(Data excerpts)
* * * * * * *

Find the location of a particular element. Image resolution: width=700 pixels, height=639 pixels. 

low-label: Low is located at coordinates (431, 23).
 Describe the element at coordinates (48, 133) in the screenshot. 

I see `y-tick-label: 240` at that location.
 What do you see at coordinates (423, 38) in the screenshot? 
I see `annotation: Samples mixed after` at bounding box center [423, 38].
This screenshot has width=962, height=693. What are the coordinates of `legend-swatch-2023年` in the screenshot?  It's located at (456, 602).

* * * * * * *

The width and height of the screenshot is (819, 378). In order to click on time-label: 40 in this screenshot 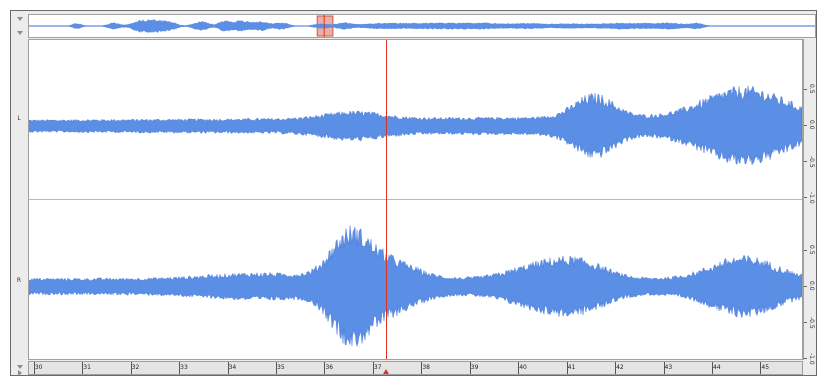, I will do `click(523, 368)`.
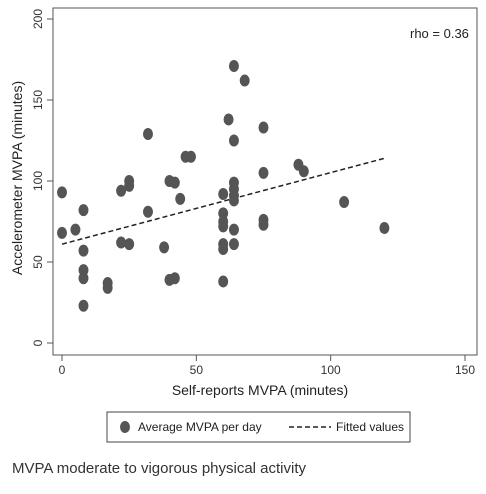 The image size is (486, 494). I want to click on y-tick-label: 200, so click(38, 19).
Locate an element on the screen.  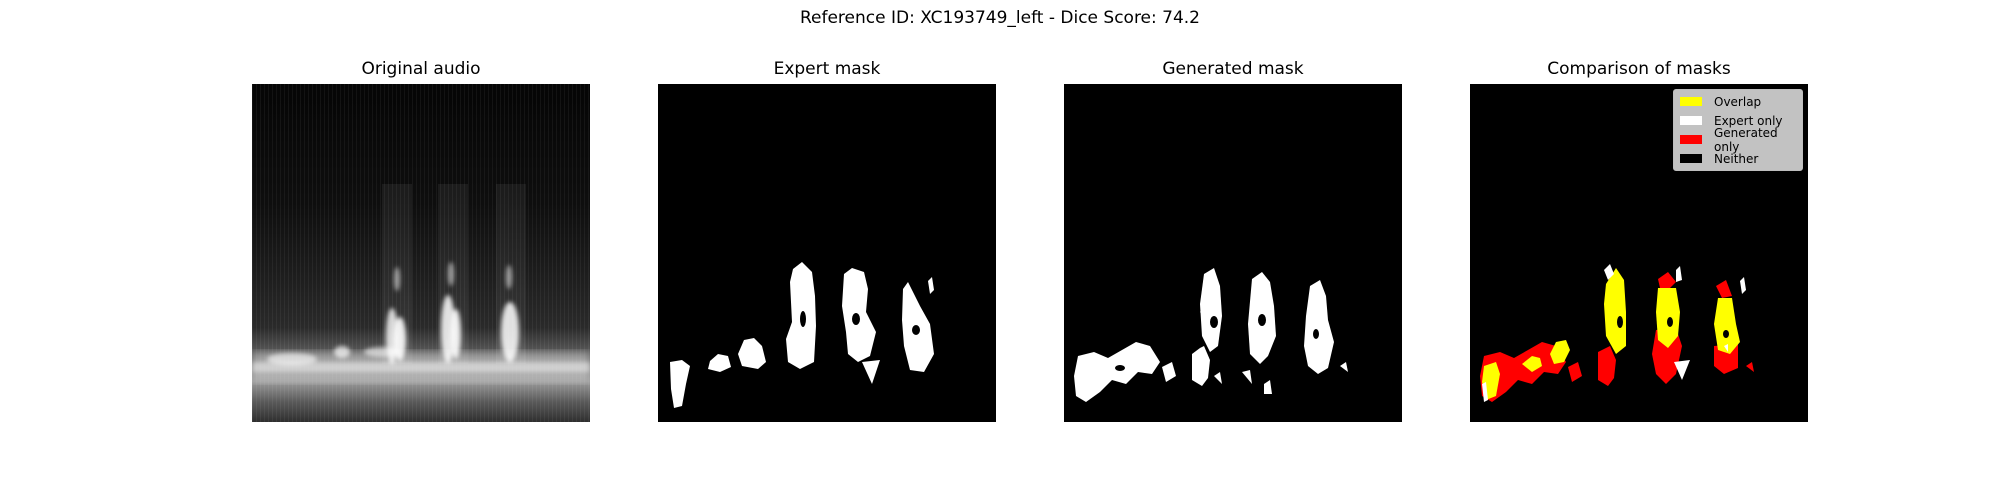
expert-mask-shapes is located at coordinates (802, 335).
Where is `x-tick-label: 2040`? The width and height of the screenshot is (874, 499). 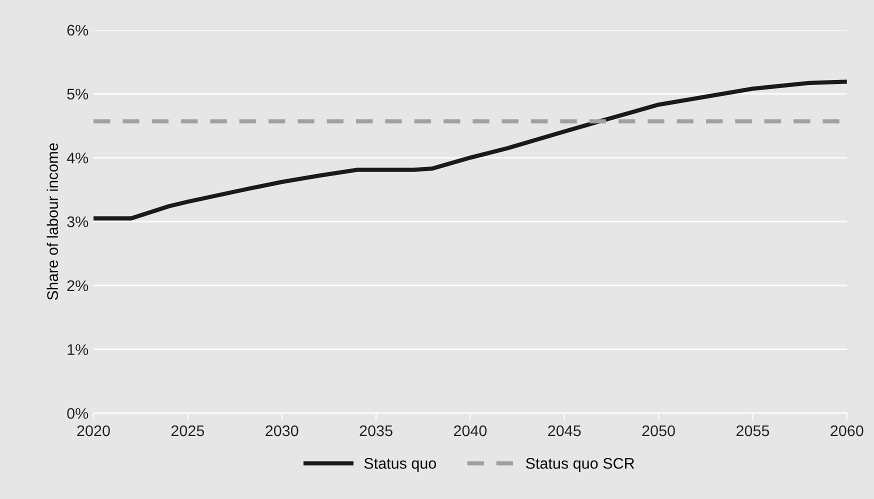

* * * * * * *

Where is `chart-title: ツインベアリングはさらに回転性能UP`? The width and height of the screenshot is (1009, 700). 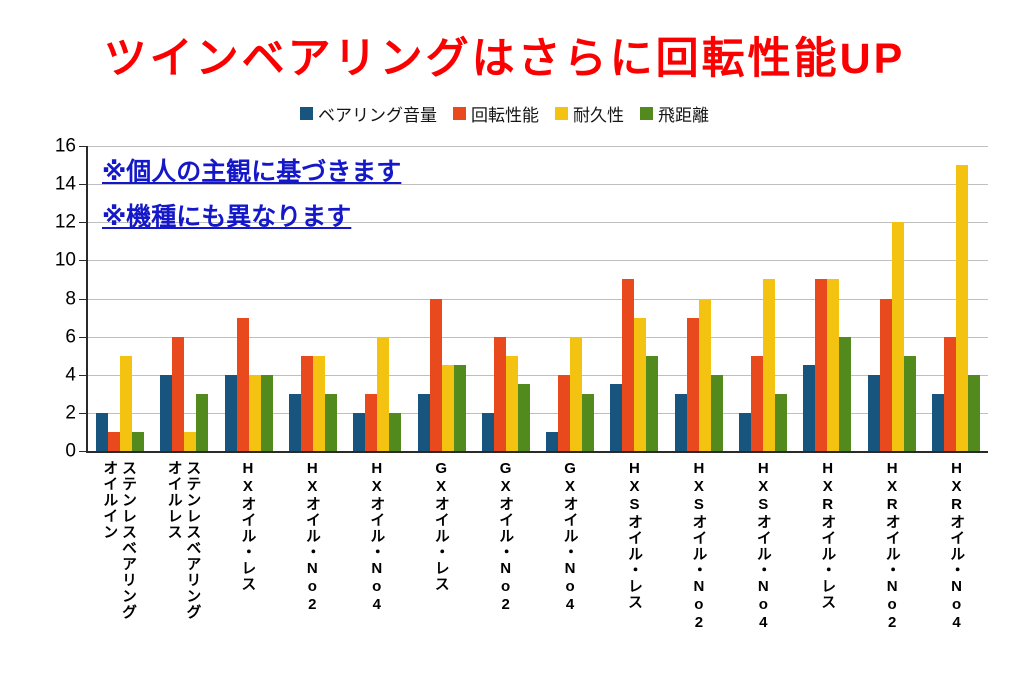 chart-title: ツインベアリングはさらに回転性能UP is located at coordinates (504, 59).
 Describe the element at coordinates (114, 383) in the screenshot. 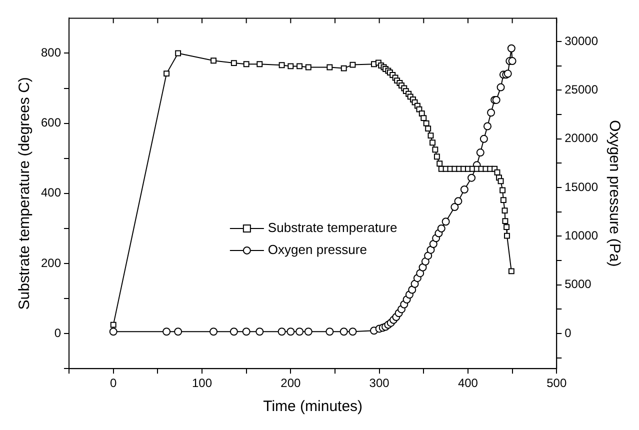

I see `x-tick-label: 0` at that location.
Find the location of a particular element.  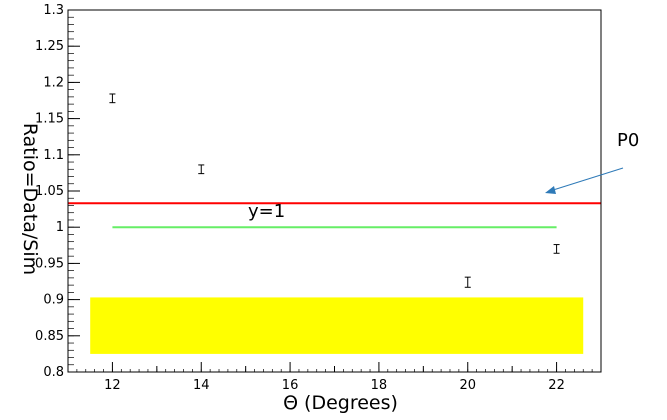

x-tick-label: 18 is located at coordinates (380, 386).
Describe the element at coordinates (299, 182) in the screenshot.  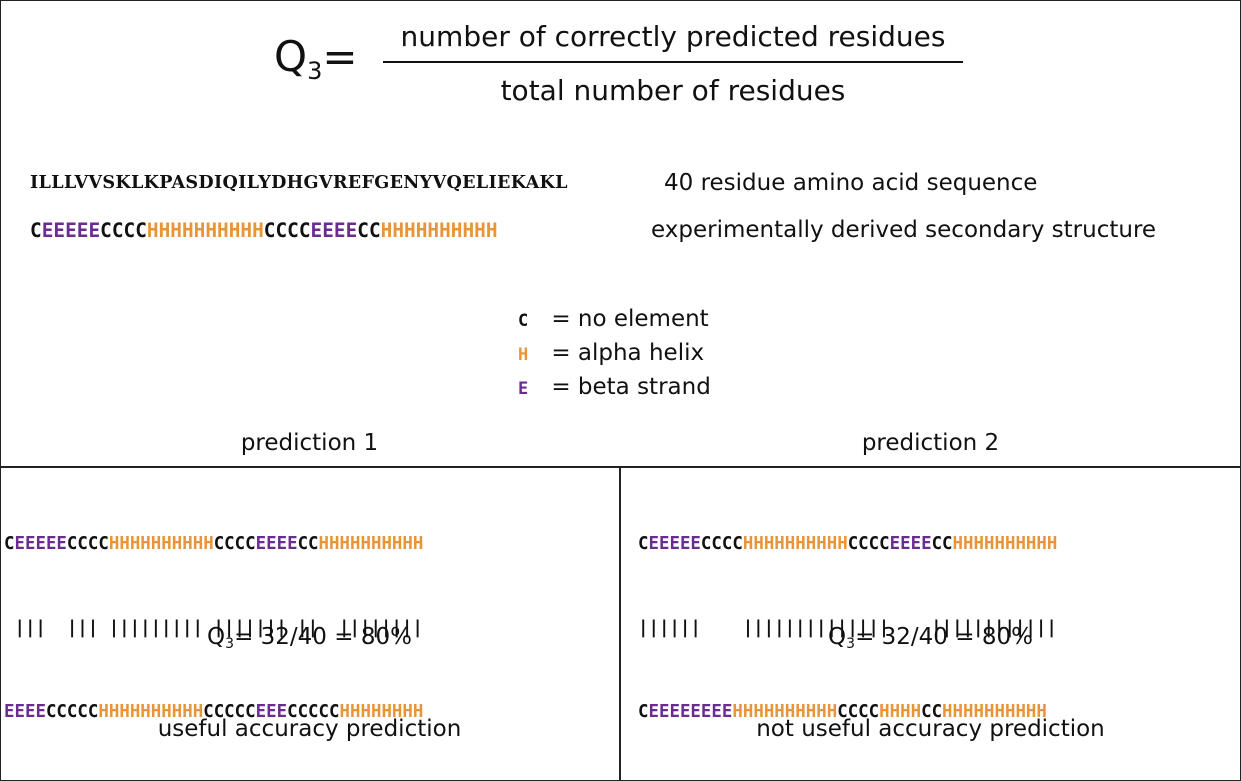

* * * * * * *

Assigned task | In the items, swap "screenshot" for "image" and give back only the lines that begin at the one containing "Locate an element on the screen." and end after the one containing "is (874, 499).", with everything else unchanged. Leave the pictures out.

Task output |
Locate an element on the screen.  
expert-mask-shapes is located at coordinates (802, 335).
Where is `x-tick-label: 2040`? The width and height of the image is (874, 499). 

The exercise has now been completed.